I think part of the problem is the limited environments we have to search for life. I imagine real life biology would be pretty bad if all you had to search were deserts (that didn't even have life). Now, if you had to fight off giant anacondas, climb mountains, swim waterfalls, keep poisonous insects at bay and chop your way through a rainforest to find a orchid (yes, I just gave the outline for a really bad film)....
In ED all that would net you 30 credits. Thank you for your contribution.
 
The multiple samples over a distance for genetic diversity in specimens concept I get. However, I must admit I am not sure what FDev thought was good about the idea of limiting sampling to one species at a time.
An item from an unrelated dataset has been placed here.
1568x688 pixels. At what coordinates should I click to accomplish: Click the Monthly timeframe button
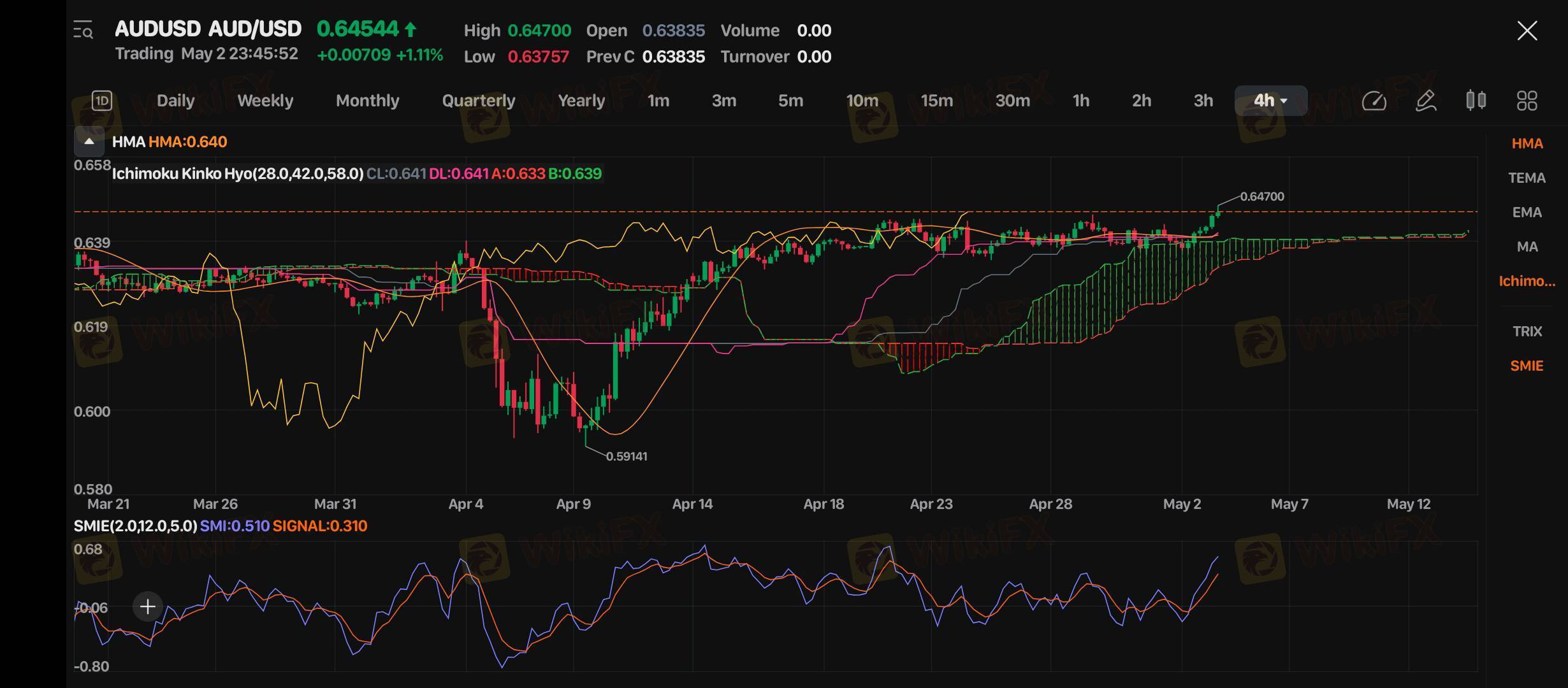[367, 101]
Agreed. Exobiology would be much improved if we could sample more than one thing at a time. I guess they thought it would be too hard to code a method for someone to keep track of their various sample status... you know, like the multiple bins on a Refinery. Hmm... wait, I guess they could've done it after all.
Whoever designs gameplay in FD is a sadist, that's all. ;)

Yes. There is fun grind and then there is just grind. They often seem to go all-in on the latter...
The game play is as follows....
1. begin in srv, find a thing jump out and scan it. ..jump back in srv
2. Drive over there somewhere, get out of srv and scan the thing again. ("genetic diversity")
3. Repeat for a third time.
4. Goto 1 (except find a different thing)
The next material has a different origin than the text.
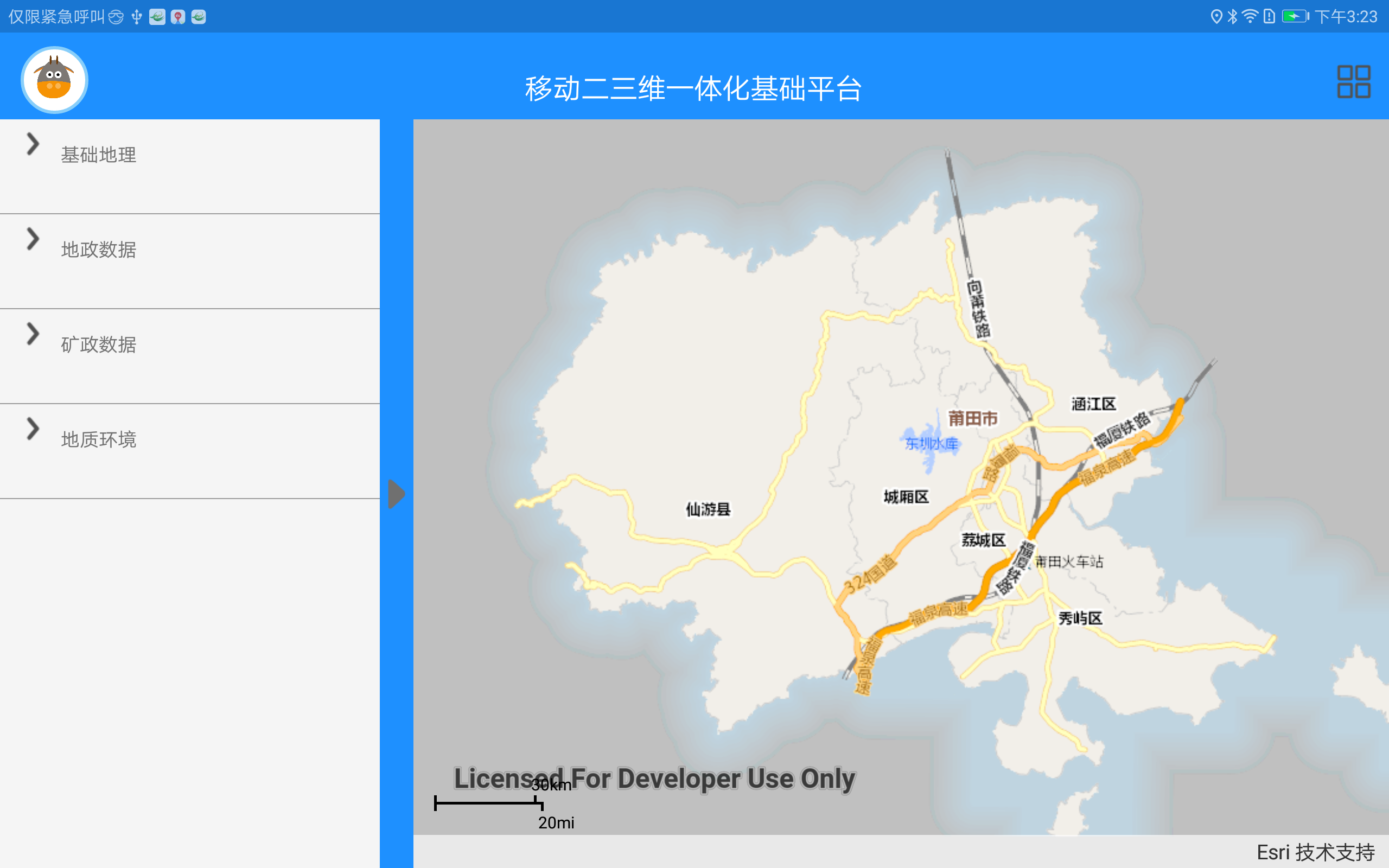Select the 基础地理 layer group
This screenshot has width=1389, height=868.
pos(99,155)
The singular nature of this activity will drive one to insanity after a while. I so hope improvements will be made at some point. in the short term perhaps something like...
• More varieties of species (added on a regular basis)
• Maybe the addition of another tool to drill for 'soil', 'rock' samples for analysis?
• And revisiting the dyson scanner game play that has never been updated?

Flimley

Yep, definitely use an SRV to help you get around between patches. Always staying on foot is just a pain.

I also would like to know why they didn't bother to either enhance the Scarab SRV or release a modified version whose scanner could switch from mineral/energy scans to bio-scans. And in case anyone would argue such a scanner is silly on SRV - you can literally pulse-scan with the exobiology tool on foot. So why can't the SRV do better.

I also wish the DSS "heatmaps" were a little more descriptive of what you might find where.

As someone who absolutely can't resist scanning everything on a planet in No Man's Sky, even the rocks (and if you play that game, you know how pointless that can be) I find Elite's Exobiology to be a neat concept with an absolutely horrid execution. Why they wasted time on that mini-game, which they then pulled because everyone wasn't interested in that extra grind, instead of adding these other features to make it easier and more fun... I just don't know.
 
Thanks everyone for the replies... So I guess they are expecting me to keep looking either on the same planet (or perhaps a different one?) for three instances of the same thing, and since the bacterium thing I found was a different hue it didn't count.

Ah well, was really just a side effect of me getting a first footfall, so not a big deal. I shall remain directionless until further notice - or the end of time, whichever comes first. :)
 
Tip: use the secondary scan button (right mouse button for me) to quickly tell what you need to be scanning. Blue will show if you're too close to your previous scan. Purple if it's a different species. Green if it's good to scan.